Asphyxia’s gentle death has haunted miners since the first tunnel was dug deep into a mountainside thousands of years ago, and it continues with us to present times, usually in the primitive artisanal mining camps of the Third World.

Think for a moment of southern Ecuador’s small, chaotic Nambija high-grade gold camp in the late 1990s. Mined by pre-Columbian tribes and Spanish conquistadors, Nambija was rediscovered in 1980 and swiftly descended upon by 25,000 artisanals.

By the mid 1990s, the 3,000 miners who had stayed on were making their living in a giant anthill made up of 120 km of narrow tunnels accessible from 800 surface openings. Because they were using oxygen-consuming lighting and little ventilation, these poor wretches were too-often dying of asphyxiation at the ends of their tunnels, their blue bodies hanging off ropes from the walls and falling down the sides of the stopes.

Placer Dome’s entrance into the Nambija camp with junior Canuc Resources in 1997 brought with it some hope that a big, modern mining company’s know-how and financial muscle could unite the camp, boost productivity and dramatically improve safety conditions for the locals. (However, the two foreign companies eventually gave up and left.)

So often then, asphyxiation — outside of catastrophic fires — is a job hazard associated with the crudest of mining in far-off places.

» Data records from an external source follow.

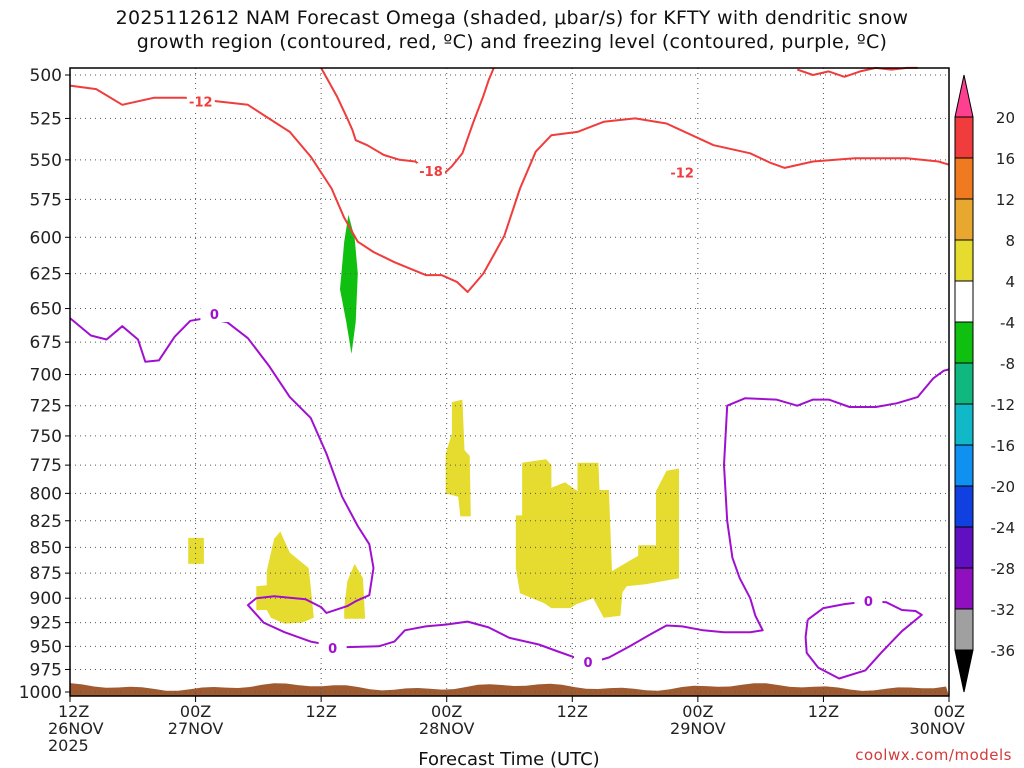 The height and width of the screenshot is (768, 1024). What do you see at coordinates (1004, 405) in the screenshot?
I see `colorbar-label: -12` at bounding box center [1004, 405].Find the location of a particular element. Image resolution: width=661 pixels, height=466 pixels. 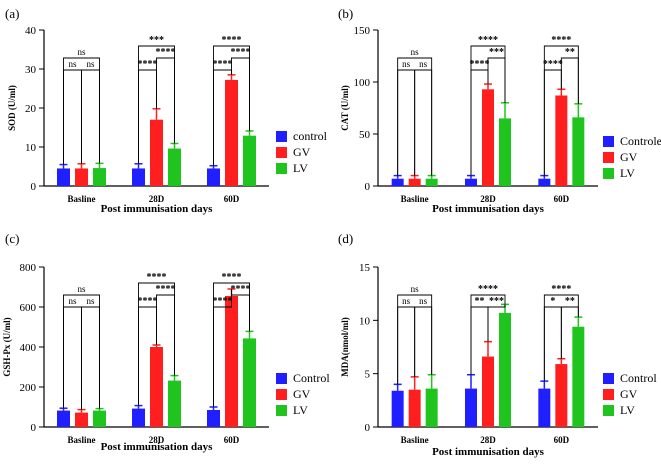

bar-controle-basline is located at coordinates (398, 182).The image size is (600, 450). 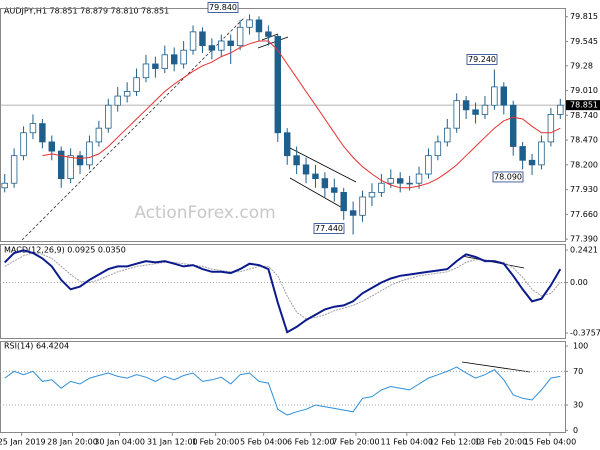 I want to click on y-tick-label: 79.815, so click(x=584, y=16).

That’s what made the deaths in mid-May of four workers by asphyxiation at Teck Cominco‘s (TEK.B-T) closed Sullivan mine in the small town of Kimberley, B.C., so shocking: it happened right here at home, long after the mining stopped, and at a mine site owned by one of the world’s best operators.

The four killed were: environmental contractor Doug Erickson, 48; Teck Cominco employee Bob Newcombe, 49; and paramedics Kim Weitzel, 44, and Shawn Currier, 21.

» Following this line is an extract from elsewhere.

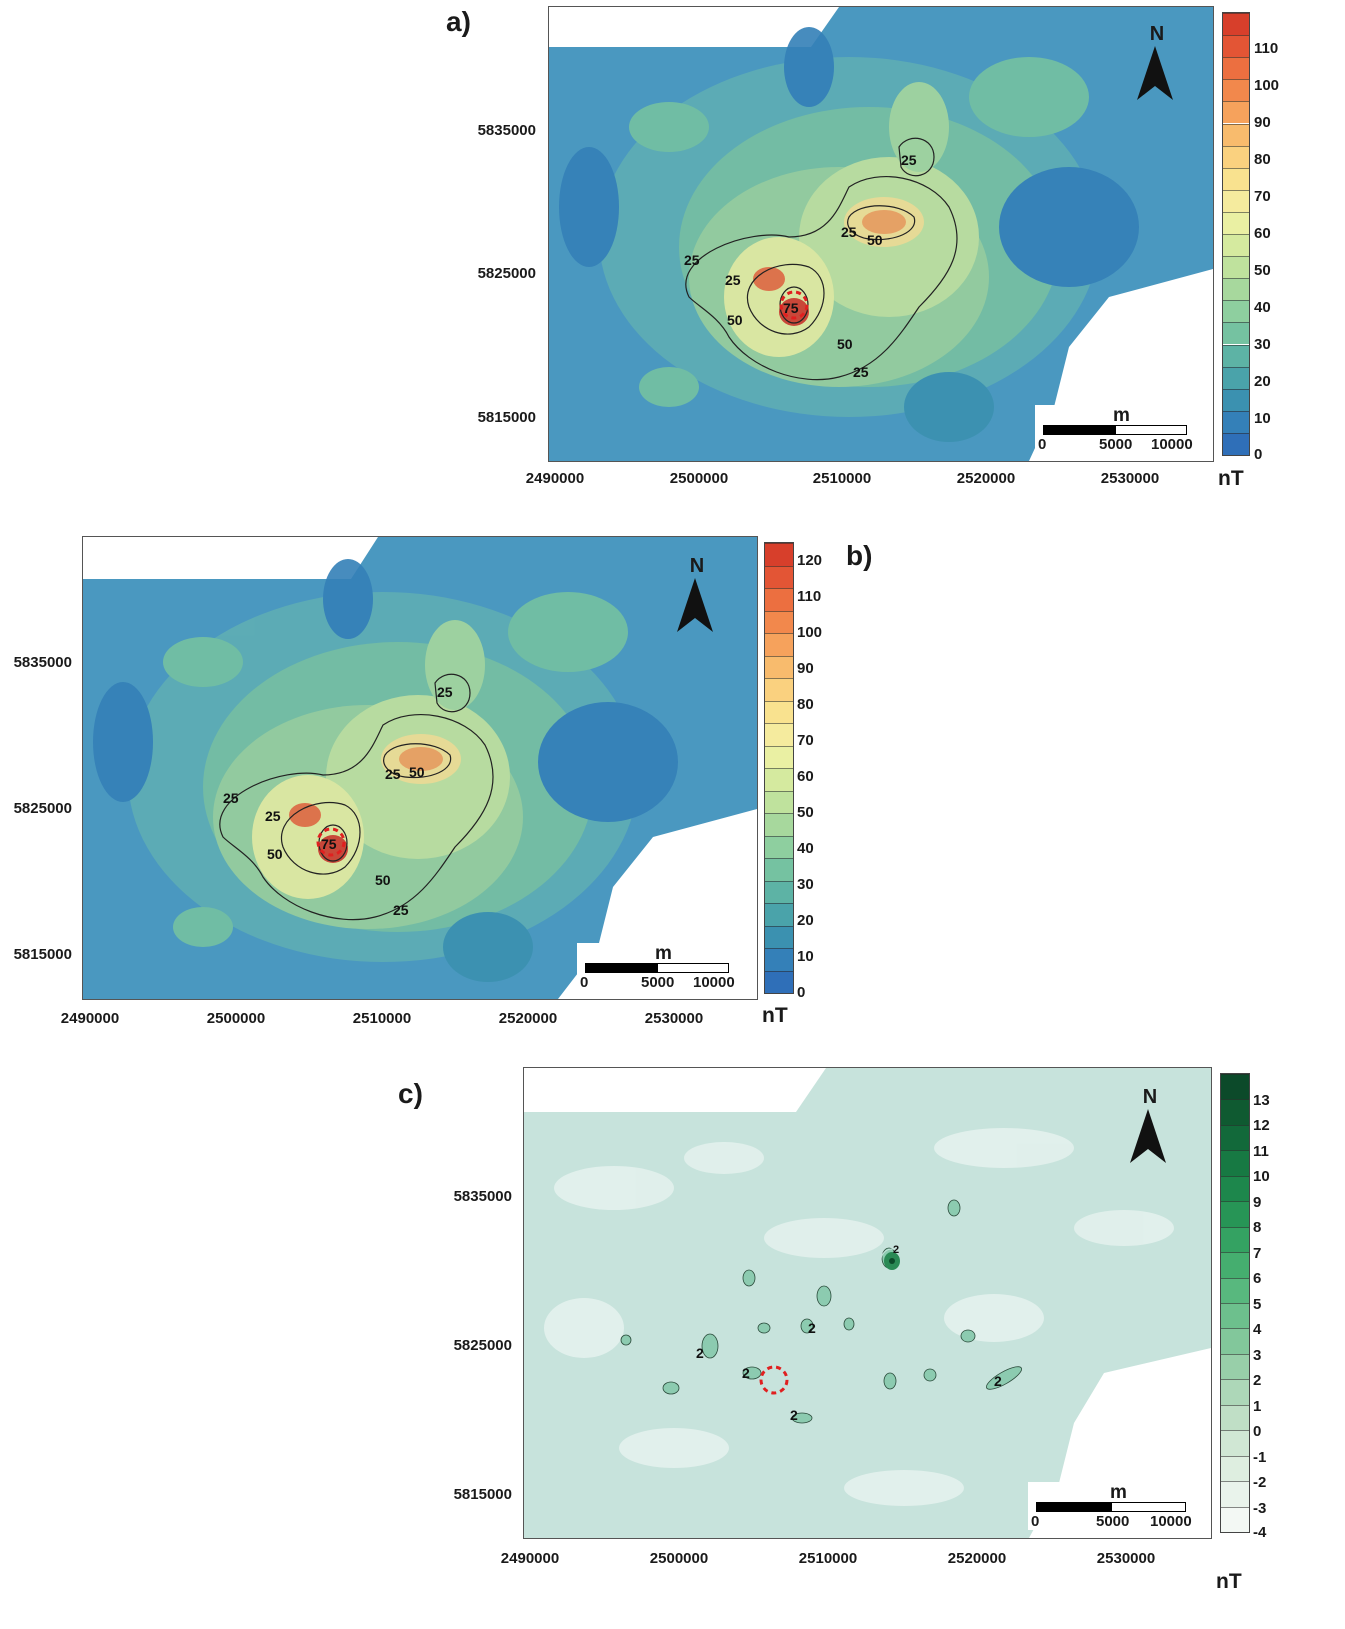 Image resolution: width=1345 pixels, height=1629 pixels. I want to click on x-tick-label: 2510000, so click(382, 1018).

It’s such a strange story: Investigators believe Erickson was overcome by oxygen-deficient air on May 15 while he carried out routine, monthly environmental sampling of a well inside a small shed on the decommissioned Sullivan mine site. The shed is located at the toe of a reclaimed mine-waste dump, and had been there for four years with no problems.

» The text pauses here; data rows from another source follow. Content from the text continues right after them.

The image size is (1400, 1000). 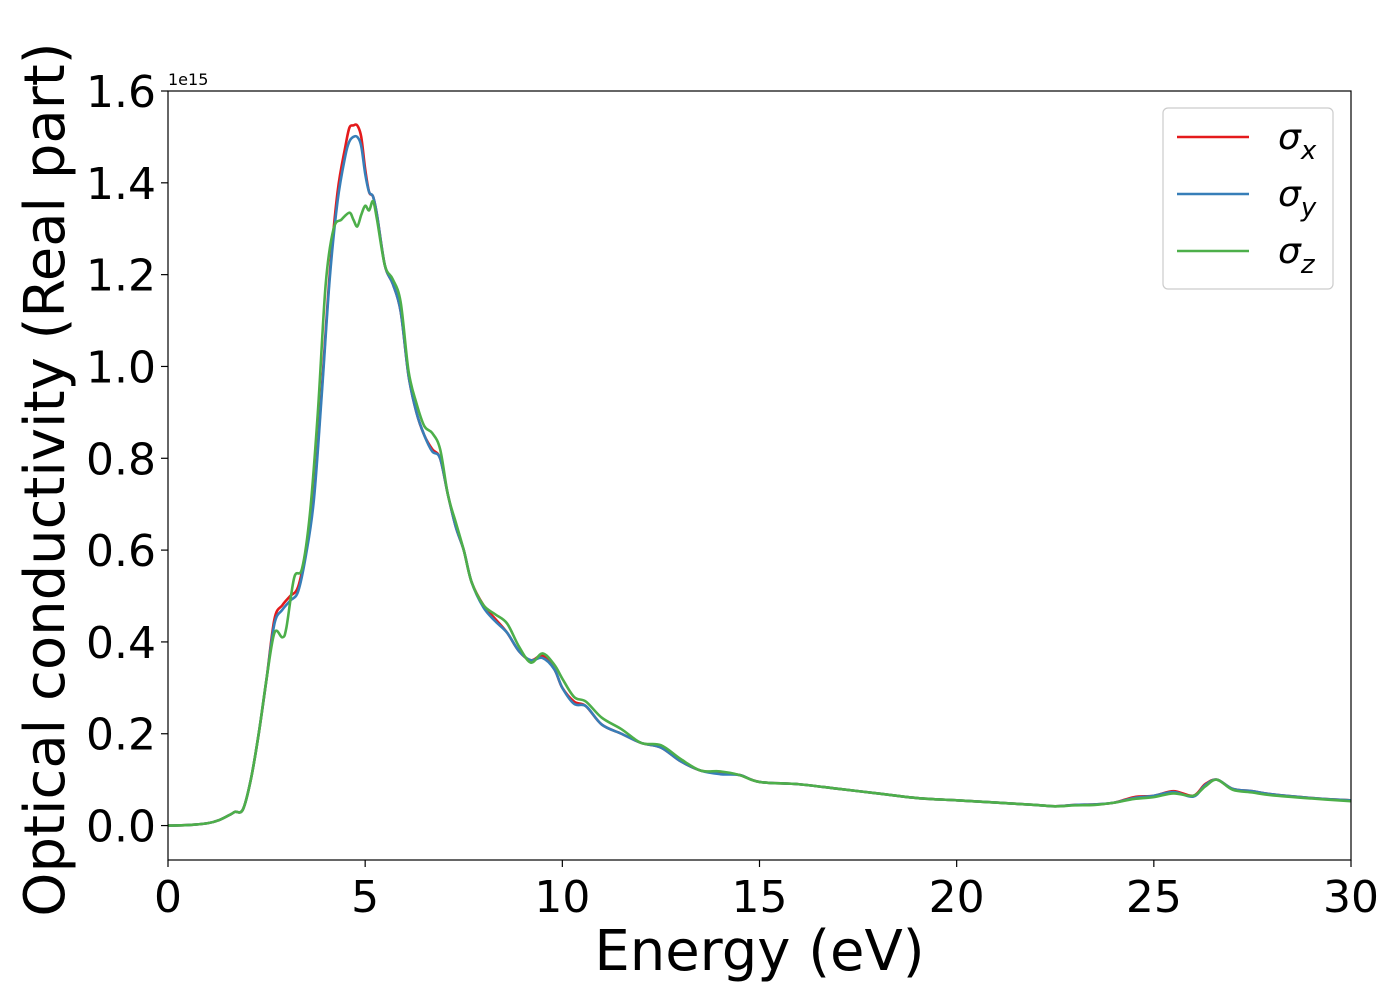 What do you see at coordinates (1298, 198) in the screenshot?
I see `legend-label-y: σy` at bounding box center [1298, 198].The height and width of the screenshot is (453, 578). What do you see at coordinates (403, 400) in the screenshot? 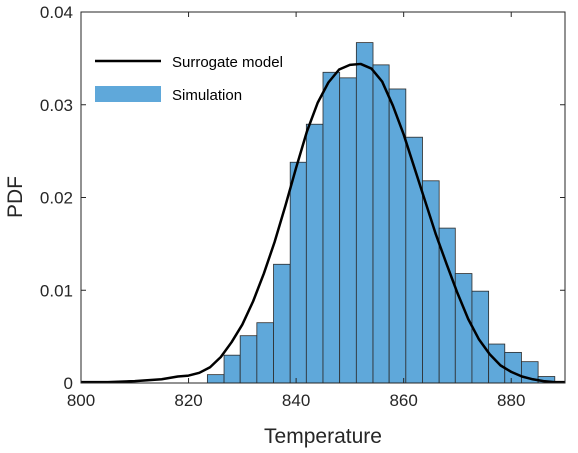
I see `x-tick-label: 860` at bounding box center [403, 400].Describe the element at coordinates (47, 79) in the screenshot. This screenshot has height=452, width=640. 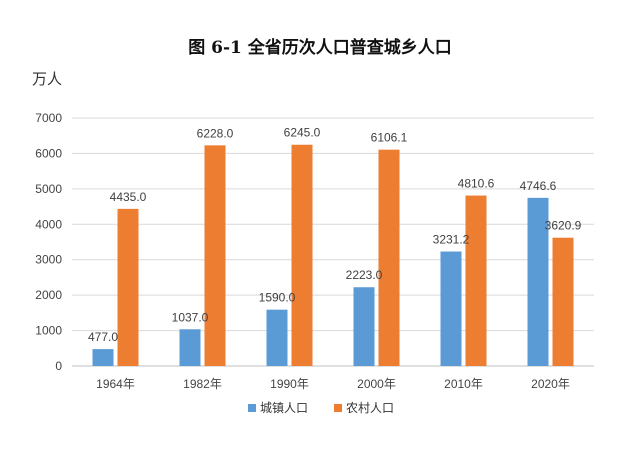
I see `y-axis-unit-label: 万人` at that location.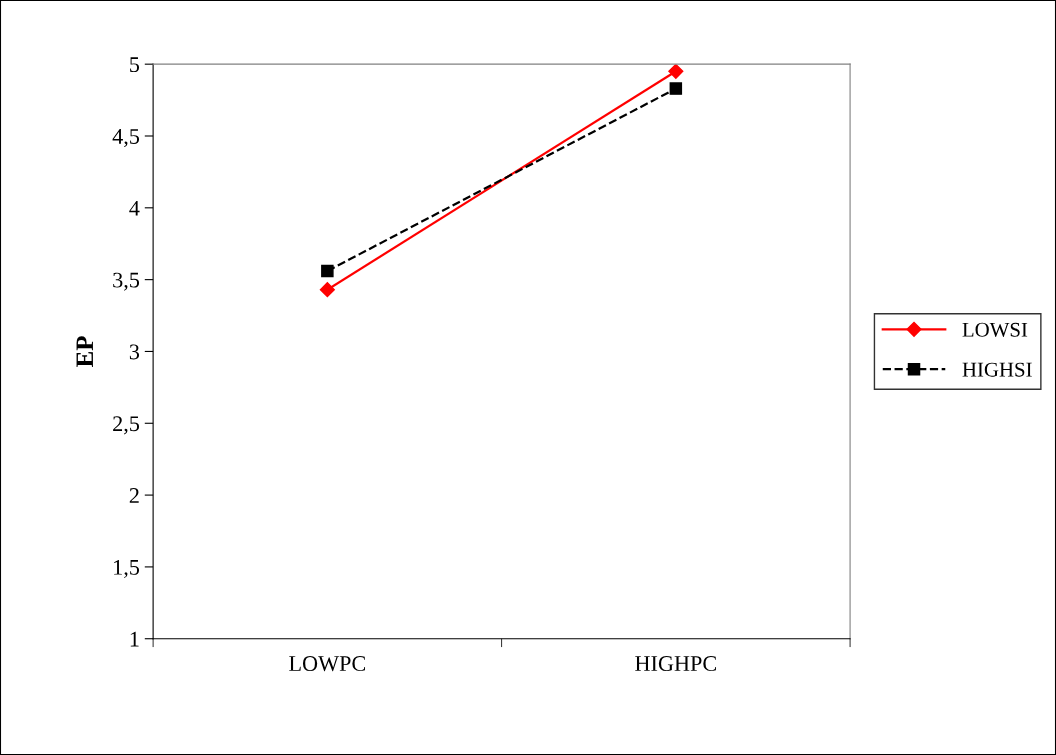 The image size is (1056, 755). What do you see at coordinates (995, 330) in the screenshot?
I see `legend-label: LOWSI` at bounding box center [995, 330].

Erickson’s partner, worried that he hadn’t returned from work, prompted a search for him. On May 17, alone, Newcombe entered the deadly shed to discover Erickson’s lifeless body slumped in a pool of water. He phoned for emergency help.

It’s not clear, but apparently the first two emergency responders, Weitzel and Currier, arrived on the scene, met Newcombe and the three entered the shed without masks and died from asphyxiation. Finally, local firemen with proper breathing apparatus arrived to pull all four bodies into the open air.

We know air can lose its oxygen to chemical reactions with surrounding rock and to rotting organic matter, but it will be months before provincial investigators better understand what caused so much heavy, oxygen-deficient air to pool inside the shed’s enclosed space.

The first impression is that there was a sudden release of bad air from a collapsing air pocket inside the mine-waste dump that fed directly into the shed.

But what is certain right now is that proper monitoring and ventilation can negate any of these problems, and all workers and emergency personnel active at a decommissioned mine site must be made aware of these hazards, as a rare as they thankfully are.

On May 29, more than 2,000 people, including some 1,000 RCMP, paramedics, firemen and other emergency services workers from around Canada and the U.S., gathered in Kimberley for a memorial service for the fallen four. The service included a 1.8-km procession through town led by pipers and two ambulances draped in black cloth.

In attendance were B.C.’s lieutenant-governor Iona Campagnolo and minister of state for mining Bill Bennett, who vowed that “we will get to the bottom of this terrible tragedy, and do whatever has to be done to ensure it never happens again.”

The Sullivan lead-zinc mine was one of the grand old dames of Canadian mining, and only closed in December 2001 after 92 years of operation. In that time, at least 73 lives were lost in mining accidents, or about four victims every five years. What a shame this terrible math has continued into Sullivan’s deceptively tranquil reclamation phase.